Supported types for `type_list`: BIGINT, STRING, DOUBLE, BOOLEAN, DATETIME, DECIMAL, FLOAT, BINARY, DATE, DECIMAL(precision,scale), and complex types (ARRAY, MAP, STRUCT), including nested complex types.

Supported types for `arg_type_list`: all types listed above, plus CHAR and VARCHAR.

Select data types based on the data type edition of your MaxCompute project.

Signature examples

Signature Description
@annotate('bigint,boolean->string,datetime') Two input parameters (BIGINT, BOOLEAN); two return values (STRING, DATETIME).
@annotate('*->string,datetime') Any number of input parameters; two return values (STRING, DATETIME).
@annotate('->double,bigint,string') No input parameters; three return values (DOUBLE, BIGINT, STRING).
@annotate("array<string>,struct<a1:bigint,b1:string>,string->map<string,bigint>,struct<b1:bigint>") Complex type inputs and outputs.

Data type mappings

Write Python UDTFs using the Python types that correspond to MaxCompute SQL types:

MaxCompute SQL type Python 3 type
BIGINT INT
STRING UNICODE
DOUBLE FLOAT
BOOLEAN BOOL
DATETIME DATETIME.DATETIME
FLOAT FLOAT
CHAR UNICODE
VARCHAR UNICODE
BINARY BYTES
DATE DATETIME.DATE
DECIMAL DECIMAL.DECIMAL
ARRAY LIST
MAP DICT
STRUCT COLLECTIONS.NAMEDTUPLE

Reference resources

Reference files and tables in a Python UDTF using the odps.distcache module.

`odps.distcache.get_cache_file(resource_name)`

Returns the content of a file resource.

  • resource_name: the name of an existing file resource in your MaxCompute project. Returns an error if the name is invalid or the file does not exist.

  • Returns a file-like object.

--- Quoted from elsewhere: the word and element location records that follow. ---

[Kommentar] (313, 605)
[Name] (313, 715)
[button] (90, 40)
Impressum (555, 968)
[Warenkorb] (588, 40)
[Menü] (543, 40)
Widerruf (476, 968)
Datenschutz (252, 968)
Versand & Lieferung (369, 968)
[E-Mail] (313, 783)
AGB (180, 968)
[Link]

Call close() on the object when done to release the file handle.

  • Declare the file resource when creating the UDTF. If you omit this declaration, calling the UDTF returns an error.

`odps.distcache.get_cache_table(resource_name)`

Returns the content of a table resource.

  • resource_name: the name of an existing table resource in your MaxCompute project. Returns an error if the name is invalid or the table does not exist.

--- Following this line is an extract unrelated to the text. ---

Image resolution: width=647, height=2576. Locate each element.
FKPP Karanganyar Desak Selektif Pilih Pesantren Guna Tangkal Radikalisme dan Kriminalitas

  • Returns a generator. Iterating over it yields one record per row, where each record is an ARRAY.

The following example reads data from a JSON file and a table resource, then outputs rows based on a lookup:

from odps.udf import annotate
from odps.udf import BaseUDTF
from odps.distcache import get_cache_file
from odps.distcache import get_cache_table

@annotate('string -> string, bigint')
class UDTFExample(BaseUDTF):

    def __init__(self):
        import json
        # Load the JSON file resource into a dict.
        cache_file = get_cache_file('test_json.txt')
        self.my_dict = json.load(cache_file)
        cache_file.close()

        # Append records from the table resource into the dict.
        records = list(get_cache_table('table_resource1'))
        for record in records:
            self.my_dict[record[0]] = record[1]

    def process(self, pageid):
        # For each input pageid, forward all associated adid values.
        for adid in self.my_dict[pageid]:
            self.forward(pageid, adid)

Call a Python 3 UDTF

After developing a Python 3 UDTF following the development process, call it from MaxCompute SQL.

  • Within a project: Call the UDTF the same way as a built-in function.

  • Across projects: Reference a UDTF from another project using the project name as a prefix:

    SELECT B:udf_in_other_project(arg0, arg1) AS res FROM table_t;

    For cross-project resource sharing setup, see Package-based resource sharing across projects.

To develop and test a Python 3 UDTF in MaxCompute Studio, see Develop a Python UDF.